Canadian Foreign Minister Peter MacKay mocked the mission. "This isn't the 15th century," he said the same day on Canadian TV. "You can't go around the world and just plant flags and say, 'We're claiming this territory.' … We're not at all concerned about this mission -- basically it's just a show by Russia."

Military bases

This week, the Canadian Broadcasting Company reported that Ottawa plans to convert an abandoned mine at the northern tip of Baffin Island, in the Arctic Circle, to a naval station. Military planning documents obtained by the CBC also suggested that Canada planned to build an army base on the shores of the so-called Northwest Passage, an international sea route.

Warmer temperatures in the Arctic have loosened ice in the Northwest Passage and made the North Pole generally more accessible. Five countries -- Canada, Russia, the United States, Norway and Denmark -- have competing claims to the region.

Russia argues that an undersea Arctic formation called the Lomonosov Ridge, which runs between Greenland and Siberia and underneath the geographic North Pole, belongs to its continental shelf, geologically, and therefore counts as Russian territory -- a claim unsurprisingly disputed by Denmark and Canada.

On Thursday, Denmark announced the start of a month-long expedition leaving Sunday. Danish scientists will travel to the Arctic to look for evidence that the Lomonosov Ridge actually belongs to the Danish territory of Greenland.

"There are things suggesting that Denmark could be given the North Pole," said Helge Sander, Denmark's science minister, on Thursday.

Canada says the Northwest Passage crosses its sovereign area, and new military bases would help the government keep tabs on far-north sea traffic.

"Canada is open to being used as a maritime navigable way," a former commander of the Canadian Forces in the North, Pierre Leblanc, told the Financial Times, "but we want to control what goes on there. We are claiming this as internal waters. To be able to control it you have to know what's going on, and right now we don't."

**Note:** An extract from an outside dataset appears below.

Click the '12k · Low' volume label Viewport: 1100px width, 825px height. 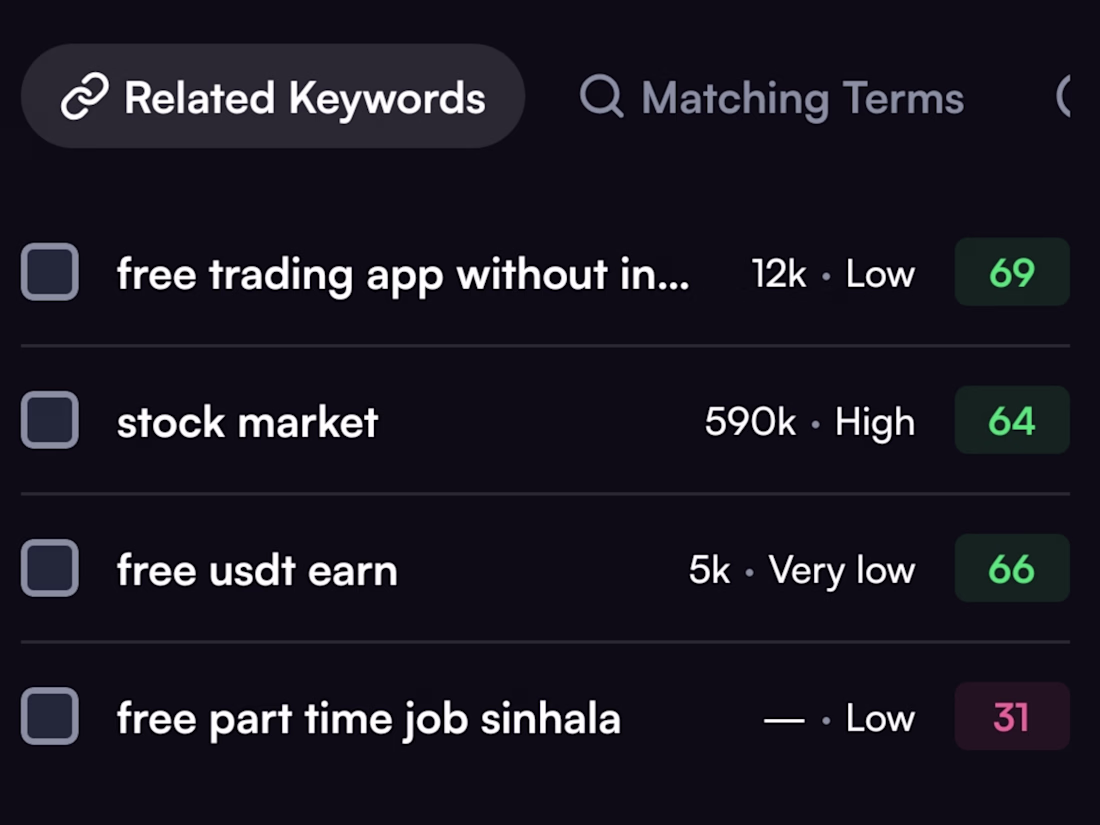tap(833, 274)
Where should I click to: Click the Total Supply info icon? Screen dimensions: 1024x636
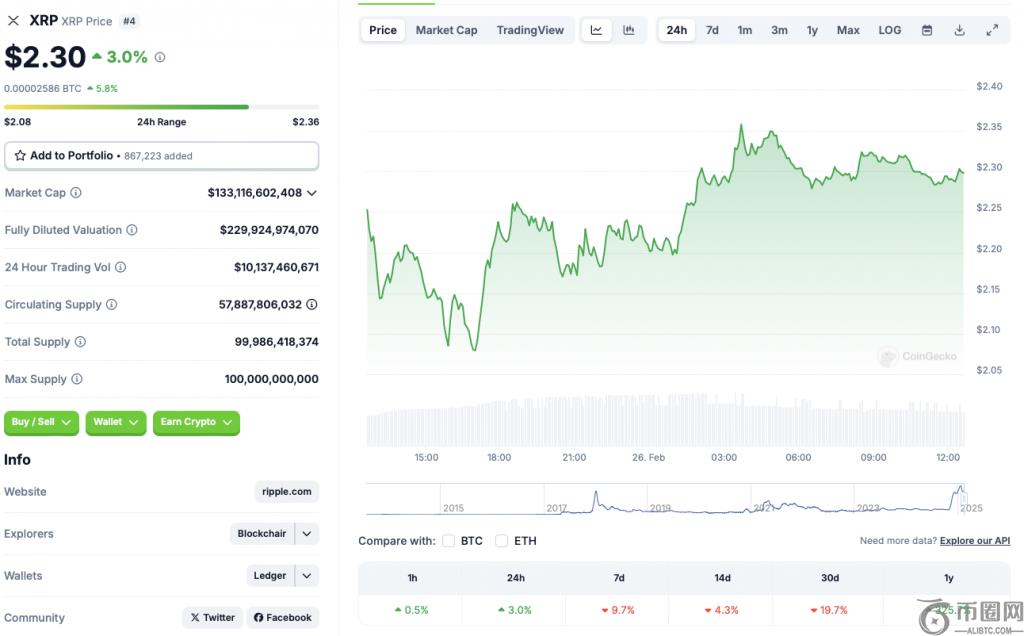pos(80,342)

The Canadian press, meanwhile, is doing what it can to buck up its government's claim. The CanWest News Service pointed out this week that Canadian explorer Jack MacKenzie unfurled a flag for the Canadian postal service at the North Pole in 1999.

"There was an understanding," wrote the news service, "backed by a letter from the then-president of Canada Post ... that the voyage would set up a postal outlet for Santa Claus."